======== Texte de la page ========
Art : Louise Bourgeois, la mère de « Maman »

Louise Bourgeois © Corbis via Getty Images

Louise Bourgeois est l’une des sculptrices incontournables du XXe siècle. Jusqu’à 70 ans, elle n’a pourtant pas vraiment cru en son talent…

C’est une artiste majeure du XXe siècle, mais elle reste encore mal connue du grand public. Peut-être parce qu’elle est inclassable – à la fois dessinatrice, graveuse, sculptrice, plasticienne… C’est une artiste totale qu’Arte nous invite à (re) découvrir ce dimanche à 17h55 : « Louise Bourgeois, la sculpture et la colère ».

Crayon et trahison

L’histoire commence à Aubusson, capitale de la tapisserie. C’est de là que provient la famille de Louise Bourgeois (1911-2010). Ses parents, installés à Paris, sont restaurateurs de tapisseries anciennes. La petite grandit dans l’atelier, avec un crayon dans une main et une aiguille dans l’autre. Mais de sa jeunesse, ce sont d’autres souvenirs qui dominent. D’abord la trahison de son père – il trompe sa mère durant de longues années avec la gouvernante qui vit sous le même toit. Ensuite la mort prématurée de sa maman. Louise a tout juste 20 ans.
========
**Travail à faire:**
1 – Dites si chacune des affirmations suivantes concorde avec l'article sur Louise Bourgeois, en répondant par oui ou non et en citant les mots du texte qui tranchent : (a) les parents de Louise Bourgeois restauraient des tapisseries anciennes à Paris ; (b) Louise Bourgeois avait 30 ans lorsque sa mère est morte ; (c) le documentaire d'Arte est diffusé un samedi.
2 – Prolongez l'article sur Louise Bourgeois à partir de sa dernière phrase.
======== Données fournies ========
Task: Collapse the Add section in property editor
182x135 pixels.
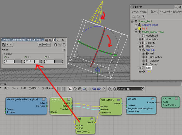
========
**Corrigé:**
1 –
(a) Oui : « Ses parents, installés à Paris, sont restaurateurs de tapisseries anciennes. »
(b) Non : « Louise a tout juste 20 ans. »
(c) Non : « ce dimanche à 17h55 »

2 –
Tous ses traumas

La jeune femme se réfugie dans l’étude des Beaux-Arts. Puis elle ouvre une galerie. Dans les années 1930, elle expose Matisse et Bonnard. En 1937, elle fait la connaissance d’un historien de l’art américain, qu’elle épouse et suit à New York. Fernand Léger, qu’elle avait eu comme professeur, lui avait dit qu’elle était une piètre peintre, mais une excellente sculptrice. Louise Bourgeois se consacre donc à la sculpture. Influencée par la psychanalyse, son œuvre est empreinte de tous ses traumas. Enfance, angoisse, maternité, sexualité… Ainsi la série des « Femme Maison » évoque-t-elle la condition de la femme, coincée dans l’univers domestique.

L’assistant

Dans les années 1970, Louise Bourgeois devient l’égérie des féministes. À 60 ans, elle qui ne s’est jamais reconnue dans aucun mouvement, n’en demandait pas tant. Sans doute aurait-elle même détruit toute son œuvre si elle n’avait fait la connaissance de Jerry Gorovoy, un étudiant new-yorkais qui bosse dans une petite galerie de Soho pour financer ses cours. Quand on lui propose d’organiser sa première expo, il contacte Madame Bourgeois. Elle a 70 ans, il en a 20. Il comprend combien elle est fragile et ne mesure pas l’étendue de son talent. Il devient alors son assistant, et le sera jusqu’à sa mort, à 98 ans, en 2010.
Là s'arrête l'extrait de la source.